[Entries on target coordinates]
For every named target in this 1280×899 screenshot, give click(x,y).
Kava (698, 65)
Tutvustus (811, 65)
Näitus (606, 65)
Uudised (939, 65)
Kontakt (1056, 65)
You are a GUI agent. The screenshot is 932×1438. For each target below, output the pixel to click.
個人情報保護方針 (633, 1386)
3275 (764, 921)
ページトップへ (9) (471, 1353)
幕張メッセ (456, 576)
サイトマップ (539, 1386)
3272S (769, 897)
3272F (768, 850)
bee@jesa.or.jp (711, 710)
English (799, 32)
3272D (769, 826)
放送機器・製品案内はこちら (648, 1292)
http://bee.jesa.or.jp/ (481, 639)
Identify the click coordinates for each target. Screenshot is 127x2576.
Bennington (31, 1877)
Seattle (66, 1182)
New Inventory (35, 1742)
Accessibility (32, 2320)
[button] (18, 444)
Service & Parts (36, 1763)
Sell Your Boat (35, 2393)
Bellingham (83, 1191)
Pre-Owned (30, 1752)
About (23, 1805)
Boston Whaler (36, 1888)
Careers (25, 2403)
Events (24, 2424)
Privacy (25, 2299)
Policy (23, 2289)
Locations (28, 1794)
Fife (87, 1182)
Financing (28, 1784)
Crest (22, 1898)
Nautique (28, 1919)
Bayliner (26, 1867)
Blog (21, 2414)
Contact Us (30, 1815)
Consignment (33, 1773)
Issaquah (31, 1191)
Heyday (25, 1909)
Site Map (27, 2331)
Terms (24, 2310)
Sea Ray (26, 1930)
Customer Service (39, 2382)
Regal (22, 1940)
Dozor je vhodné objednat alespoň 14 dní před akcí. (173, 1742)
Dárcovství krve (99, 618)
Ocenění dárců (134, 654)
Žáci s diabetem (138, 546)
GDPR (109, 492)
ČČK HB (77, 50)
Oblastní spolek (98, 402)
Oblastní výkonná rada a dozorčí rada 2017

GIVEN INSTRUCTION:
Please quote the records from the line with "Customer Service (39, 2382)" up to and including the line with "Oblastní spolek (98, 402)", word for word.

SOLUTION TO THE EXERCISE:
Customer Service (39, 2382)
Regal (22, 1940)
Dozor je vhodné objednat alespoň 14 dní před akcí. (173, 1742)
Dárcovství krve (99, 618)
Ocenění dárců (134, 654)
Žáci s diabetem (138, 546)
GDPR (109, 492)
ČČK HB (77, 50)
Oblastní spolek (98, 402)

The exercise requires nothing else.